Sehingga, lanjut Salman, pekerjaan itu mendapat kejelasan atas penilaian pemerintah. “Jangan sampai gak solutif. Saya rasa harus dipertegas saja melalui surat resmi, bahwa itu boleh atau tidak dilakukan. Kalau ternyata tidak bisa, ya berikan solusi lain untuk bisa peremajaan itu. Karena aturan cagar budaya juga jelas, termasuk peremajaan yang dilakukan seperti apa yang diperbolehkan,” katanya.
Diberitakan sebelumnya, renovasi Masjid Raya Al Mashun mendapat penolakan dari pegiat cagar budaya di Kota Medan. Selain belum mengantongi izin dari pemerintah, pelaksanaan pembangunan juga tidak ada sosialisasi terlebih dahulu.
Menurut Isnen Fitri, Anggota Tim Ahli Cagar Budaya (TACB) Kota Medan, pihaknya tidak pernah dimintai pendapat ataupun sosialisasi atas renovasi Masjid Raya Al Mashun. “Harusnya ada rekomendasi TACB,” katanya kepada Sumut Pos, Jumat (11/8) lalu.
Hal ini terjadi, lajut dia, karena lemahnya sosialisasi dari Pemko Medan dan pemerintah pusat kepada pengelola cagar budaya. “Serta kurangnya wawasan, informasi UU cagar budaya mengenai perlakukan terhadap pemugaran cagar budaya nasional. Pemugaran cagar budaya nasional wajib meminta izin pemerintah,” ujar wanita yang juga Ketua Bidang Penelitian Badan Warisan Sumatra itu.

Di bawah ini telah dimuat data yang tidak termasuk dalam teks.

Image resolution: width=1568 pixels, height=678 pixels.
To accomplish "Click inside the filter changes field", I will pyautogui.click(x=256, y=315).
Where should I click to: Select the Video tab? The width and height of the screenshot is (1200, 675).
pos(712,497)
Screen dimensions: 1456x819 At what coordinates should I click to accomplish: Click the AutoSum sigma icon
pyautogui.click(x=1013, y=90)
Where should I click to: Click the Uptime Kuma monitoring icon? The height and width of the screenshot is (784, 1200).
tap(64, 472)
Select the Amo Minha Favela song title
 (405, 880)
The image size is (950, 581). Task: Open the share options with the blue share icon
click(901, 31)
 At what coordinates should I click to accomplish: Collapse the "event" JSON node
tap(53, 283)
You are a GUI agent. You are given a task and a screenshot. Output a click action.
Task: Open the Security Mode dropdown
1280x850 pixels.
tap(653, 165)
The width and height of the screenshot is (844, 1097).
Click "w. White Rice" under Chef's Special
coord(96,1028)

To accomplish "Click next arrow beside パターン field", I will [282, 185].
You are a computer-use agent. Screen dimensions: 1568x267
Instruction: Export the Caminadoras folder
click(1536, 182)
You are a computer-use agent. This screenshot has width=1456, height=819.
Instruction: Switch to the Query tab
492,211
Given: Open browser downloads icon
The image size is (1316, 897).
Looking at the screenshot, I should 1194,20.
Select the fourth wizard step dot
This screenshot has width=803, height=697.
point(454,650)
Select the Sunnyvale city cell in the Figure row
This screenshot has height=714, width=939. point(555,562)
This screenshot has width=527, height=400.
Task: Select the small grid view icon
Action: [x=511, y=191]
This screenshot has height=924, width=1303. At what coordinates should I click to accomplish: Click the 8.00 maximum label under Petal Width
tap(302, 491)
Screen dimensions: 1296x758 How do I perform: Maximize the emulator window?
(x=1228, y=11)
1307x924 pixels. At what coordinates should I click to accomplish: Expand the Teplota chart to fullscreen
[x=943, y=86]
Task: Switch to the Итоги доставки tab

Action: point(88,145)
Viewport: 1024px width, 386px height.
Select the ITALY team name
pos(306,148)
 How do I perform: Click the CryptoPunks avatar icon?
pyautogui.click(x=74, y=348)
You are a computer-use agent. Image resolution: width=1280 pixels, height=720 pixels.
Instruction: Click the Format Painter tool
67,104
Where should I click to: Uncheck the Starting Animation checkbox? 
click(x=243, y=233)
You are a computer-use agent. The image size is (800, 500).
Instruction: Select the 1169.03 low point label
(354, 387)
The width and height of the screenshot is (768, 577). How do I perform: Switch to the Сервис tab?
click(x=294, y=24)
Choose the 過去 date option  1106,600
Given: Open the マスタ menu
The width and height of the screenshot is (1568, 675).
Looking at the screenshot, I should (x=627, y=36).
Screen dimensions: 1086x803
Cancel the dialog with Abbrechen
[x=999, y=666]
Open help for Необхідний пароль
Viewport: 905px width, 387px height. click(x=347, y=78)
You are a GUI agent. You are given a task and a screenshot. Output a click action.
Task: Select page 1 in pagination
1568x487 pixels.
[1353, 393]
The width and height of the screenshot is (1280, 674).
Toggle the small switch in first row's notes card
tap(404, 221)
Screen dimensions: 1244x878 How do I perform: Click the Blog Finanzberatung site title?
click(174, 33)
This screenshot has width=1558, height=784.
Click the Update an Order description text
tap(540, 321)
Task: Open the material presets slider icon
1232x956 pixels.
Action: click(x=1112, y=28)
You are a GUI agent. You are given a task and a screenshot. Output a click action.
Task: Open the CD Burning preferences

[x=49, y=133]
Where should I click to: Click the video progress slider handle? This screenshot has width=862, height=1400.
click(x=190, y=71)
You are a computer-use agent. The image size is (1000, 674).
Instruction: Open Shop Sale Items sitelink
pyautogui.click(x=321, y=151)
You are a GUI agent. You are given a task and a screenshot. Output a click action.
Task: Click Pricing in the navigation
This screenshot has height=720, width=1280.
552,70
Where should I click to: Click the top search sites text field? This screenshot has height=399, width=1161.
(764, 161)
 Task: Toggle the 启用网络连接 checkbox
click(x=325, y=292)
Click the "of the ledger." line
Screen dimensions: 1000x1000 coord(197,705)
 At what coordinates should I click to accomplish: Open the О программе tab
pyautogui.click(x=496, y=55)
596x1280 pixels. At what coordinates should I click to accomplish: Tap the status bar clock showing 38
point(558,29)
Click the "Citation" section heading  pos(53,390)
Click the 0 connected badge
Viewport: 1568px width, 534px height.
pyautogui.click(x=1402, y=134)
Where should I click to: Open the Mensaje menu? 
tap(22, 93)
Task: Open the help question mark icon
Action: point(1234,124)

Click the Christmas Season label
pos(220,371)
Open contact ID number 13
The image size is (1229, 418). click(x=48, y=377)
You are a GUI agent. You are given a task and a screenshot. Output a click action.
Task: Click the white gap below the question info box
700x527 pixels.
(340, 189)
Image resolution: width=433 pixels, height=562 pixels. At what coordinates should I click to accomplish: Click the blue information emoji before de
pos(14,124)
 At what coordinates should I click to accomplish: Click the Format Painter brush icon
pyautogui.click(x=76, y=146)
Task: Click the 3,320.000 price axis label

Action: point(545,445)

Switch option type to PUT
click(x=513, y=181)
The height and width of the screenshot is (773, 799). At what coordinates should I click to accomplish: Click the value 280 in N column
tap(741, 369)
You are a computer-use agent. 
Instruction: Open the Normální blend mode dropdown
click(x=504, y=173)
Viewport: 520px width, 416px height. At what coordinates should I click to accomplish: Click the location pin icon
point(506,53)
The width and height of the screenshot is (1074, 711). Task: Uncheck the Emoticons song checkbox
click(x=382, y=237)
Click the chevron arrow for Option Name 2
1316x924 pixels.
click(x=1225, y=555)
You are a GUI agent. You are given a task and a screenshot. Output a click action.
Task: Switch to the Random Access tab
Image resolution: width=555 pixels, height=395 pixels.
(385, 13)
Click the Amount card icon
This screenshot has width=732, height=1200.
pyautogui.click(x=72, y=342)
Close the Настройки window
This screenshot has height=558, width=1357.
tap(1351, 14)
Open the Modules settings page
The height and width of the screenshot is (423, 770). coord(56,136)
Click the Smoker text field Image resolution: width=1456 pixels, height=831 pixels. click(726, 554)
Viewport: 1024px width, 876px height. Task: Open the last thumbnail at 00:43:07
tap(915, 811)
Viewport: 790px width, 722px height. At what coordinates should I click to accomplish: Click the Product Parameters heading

Diketahui, Masjid Raya Al Mashun Medan merupakan salah satu cagar budaya yang dilindungi berdasarkan Undang-Undang Republik Indonesia Nomor 5 Tahun 1992 tentang Benda Cagar Budaya. Penetapan masjid yang dibangun pada 1906 silam itu, juga diatur dalam Peraturan Menteri Kebudayaan dan Pariwisata Nomor PH.01/PW.007/MKP/2010.
Ia menyebutkan, menurut Pasal 77 ayat 4 dari UU cagar budaya, selain izin, pemugaran harus didampingi ahli yang berkompeten. “Pada intinya kami sudah sampaikan permintaan penghentian sementara pekerjaan renovasi Masjid Raya Al Mashun. Kita tunggulah tindaklanjut dari Dinas Kebudayaan Medan,” katanya. (pr/ila)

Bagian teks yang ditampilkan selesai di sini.